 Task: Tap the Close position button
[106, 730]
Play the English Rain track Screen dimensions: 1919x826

* * *

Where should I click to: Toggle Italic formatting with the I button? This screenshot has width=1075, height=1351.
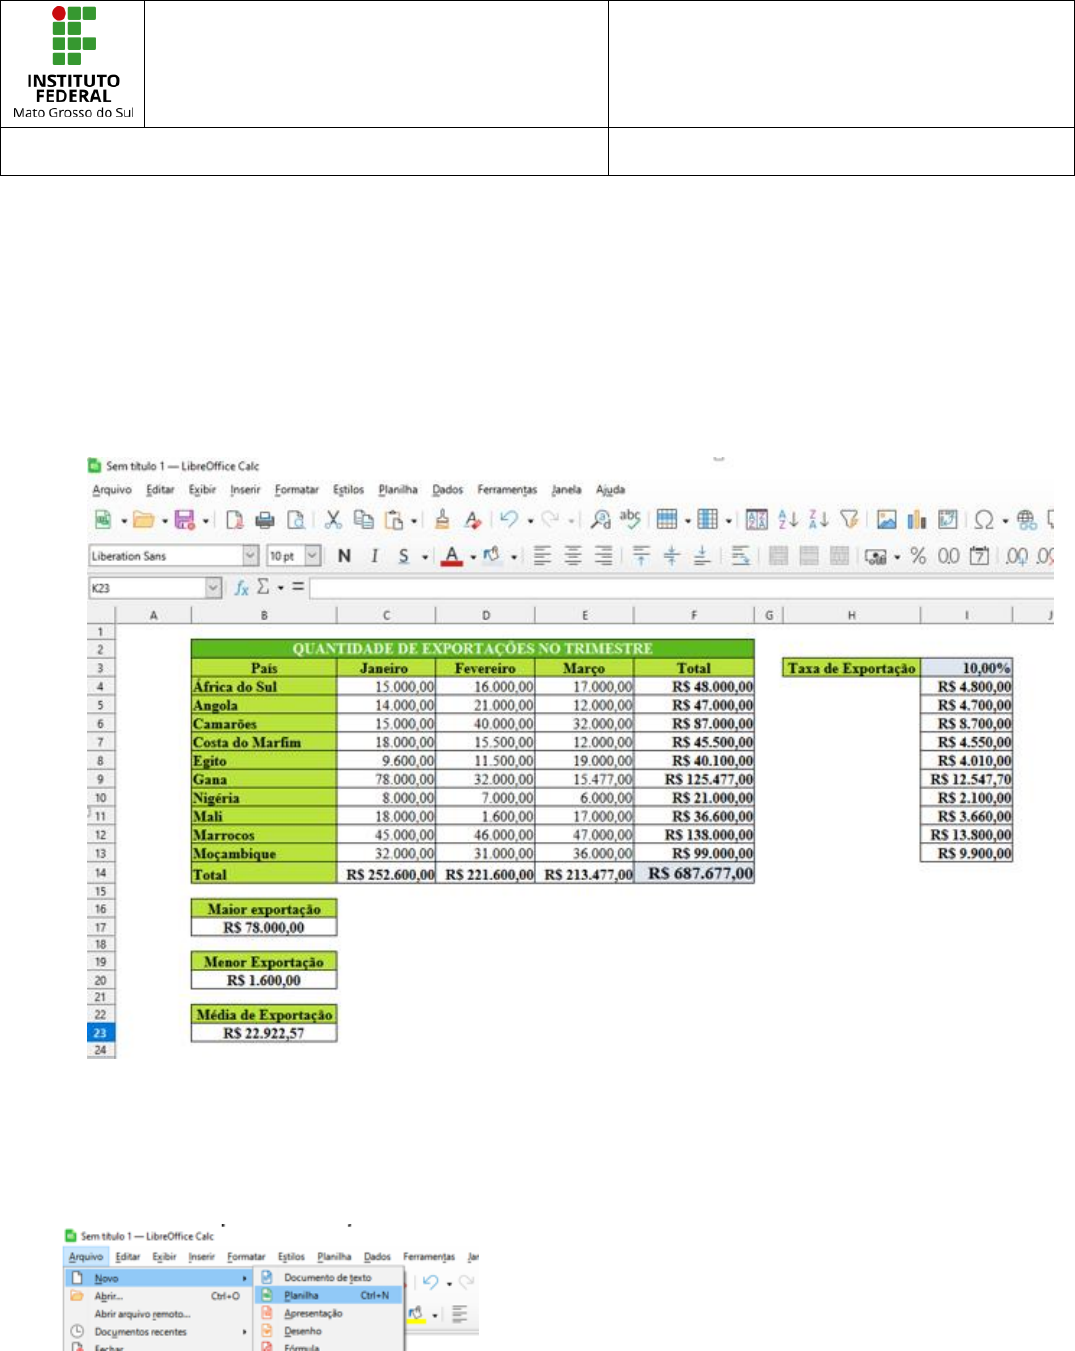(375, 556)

→ Task statement
Of all the entries above, output exactly the lines between the one holding "Task: Tap the Close position button" and the one holding "Play the English", inclusive.

→ Output of the exercise
 Task: Tap the Close position button
[106, 730]
Play the English Rain track Screen dimensions: 1919x826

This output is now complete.